L'idée d'une fête de l'enchantait guère. En ce moment, elle rêvait de s'allonger dans son lit douillet. Puis, elle se fit la remarque qu'elle n'avait pas dormi chez elle depuis un certain temps, et la sécurité de son foyer lui manquait. Que ne donnerait-elle pas pour dormir une seule nuit dans la maison de ses parents, où tout lui était familier ! Malheureusement, ce ne serait probablement pas pour cette nuit.

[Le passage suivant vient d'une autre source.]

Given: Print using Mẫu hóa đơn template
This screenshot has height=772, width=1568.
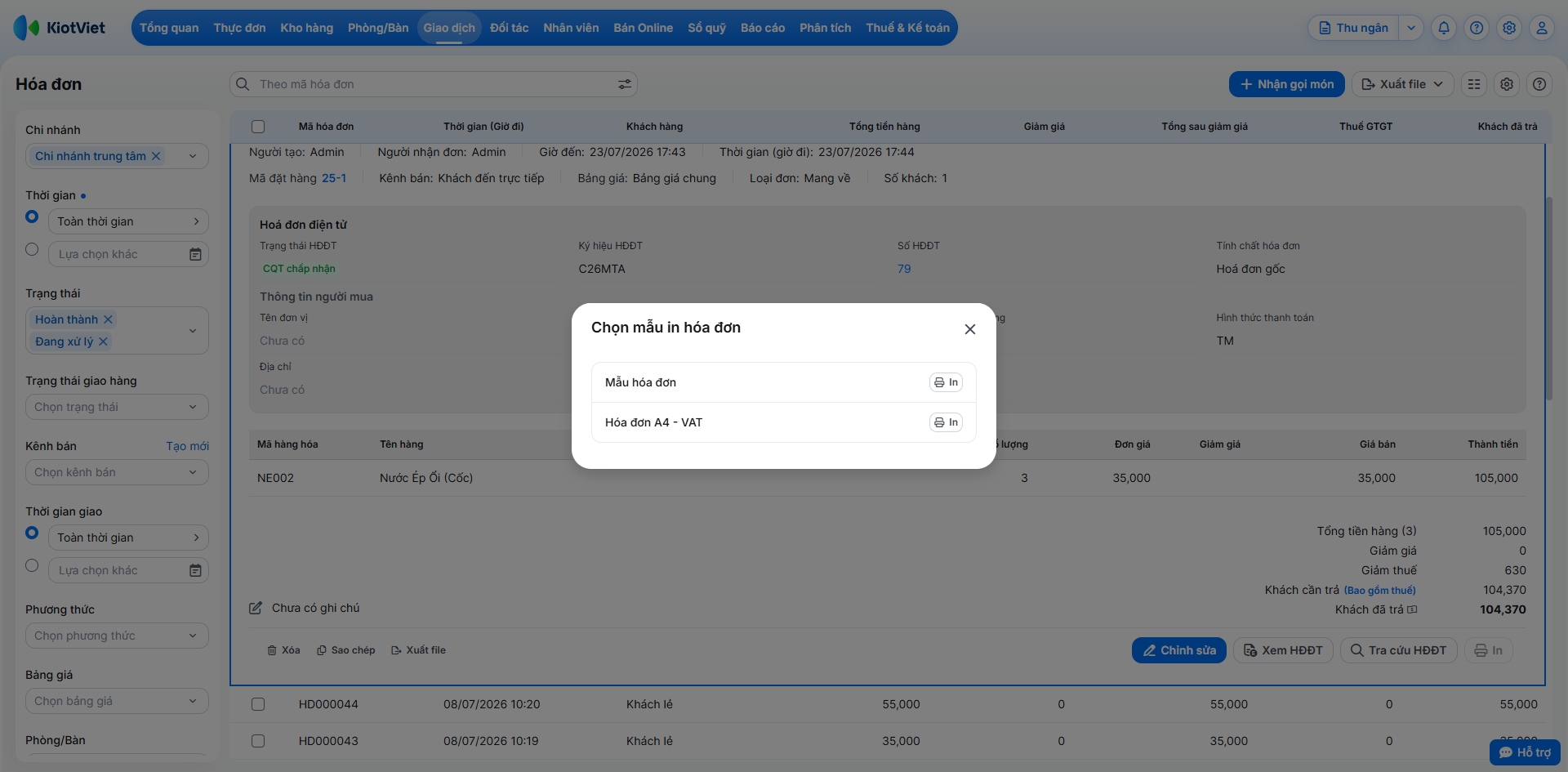Looking at the screenshot, I should click(x=946, y=382).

Les Syrès étaient réputés pour adorer festoyer. Ils ne laissaient jamais passer une occasion pour se réunir, peu importe dans quelle mer ils habitaient. Le roi Adjudor prévint tous les habitants de Valcaìu et ils se réunirent autour du Cenote. Plusieurs Syrès tenaient une flamme dans leurs mains, ce qui était très spectaculaire. De grandes tables étaient alignées sur tous les étages, où les habitants discutaient et riaient tout en mangeant. Amiel, Paige, Morad et Cléophée se sentaient comme des étrangers parmi eux et Cléophée pensa une fois de plus que Céfir lui manquait. Elle restait silencieuse et pensive toute la soirée. Amiel et Morad le remarquèrent, mais ne firent aucun commentaire puisque n'importe qui pouvaient les écouter. Leur hôte leur attribua une chambre afin qu'ils puissent se reposer pour la nuit. Cléophée faillit hurler de frustration lorsqu'elle la découvrit. Deux grands lits occupaient la chambre, ce qui voulait dire qu'elle ne se retrouverait pas seule comme elle l'avait espéré. Puisqu'ils étaient tous épuisés, ils se couchèrent en même temps. Inutile de préciser que Paige et Amiel avaient déjà choisi leur lit.
Cléophée retint un soupir et ne prit même pas la peine de se déshabiller. Elle s'allongea immédiatement et feignit dormir. Morad n'était pas dupe, mais puisqu'ils n'étaient pas seuls, il se coucha à son tour, ne voulant pas déranger leurs compagnons. La jeune fille finit par s'endormir, mais les Flem's hantaient ses rêves et elle se réveilla en sursaut en pleine nuit. Morad dormait de l'autre côté du lit et elle se leva discrètement afin de ne pas le réveiller.
Elle sortit de la chambre et descendit les marches qui menaient au Cenote. Là, elle s'assit et y trempa ses pieds. C'est ainsi que Morad la trouva une heure plus tard.
- Pour quelqu'un qui semblait épuisé, je pensais que tu dormirais comme un bébé.
Cléophée haussa les épaules.
- Insomnie, répondit-elle seulement.
Elle observa le reflet de la lune miroiter sur la surface de l'eau, puis leva la tête vers le ciel. Le Cenote était profond, mais on apercevait tout de même la lune.
- Je commence à te connaitre assez bien, ma chère, pour savoir que quelque chose te tracasse, dit Morad en s'assoyant à côté d'elle.
Celle-ci poussa un soupir agacé.
- J'aime bien être seule de temps en temps.
Elle lui faisait tant penser à Donoma ! Lorsque cette dernière avait besoin de tranquillité, elle grimpait sur la branche la plus haute d'un arbre et y restait des heures.
Pourtant, depuis que Morad avait rencontré la fille de Bess, il avait laissé son passé loin derrière lui.
- J'ai envie de retourner à Céfir, avoua-t-elle alors. Lorsque nous partirons, demain, j'aimerais que tu me ramènes directement chez moi.
Morad la fixa quelques instant sans rien laisser paraître de sa déception. Il avait été naïf de s'imaginer qu'elle voudrait retourner à Atlansìa avec lui.
- Comme il te plaira, princesse, répondit-il en se levant.
Cléophée s'interrogea pendant une bonne partie de la nuit sur la soudaine froideur de Morad. Lorsqu'elle retourna se coucher, il ne se trouvait pas dans leur chambre et ne revint pas avant l'aube.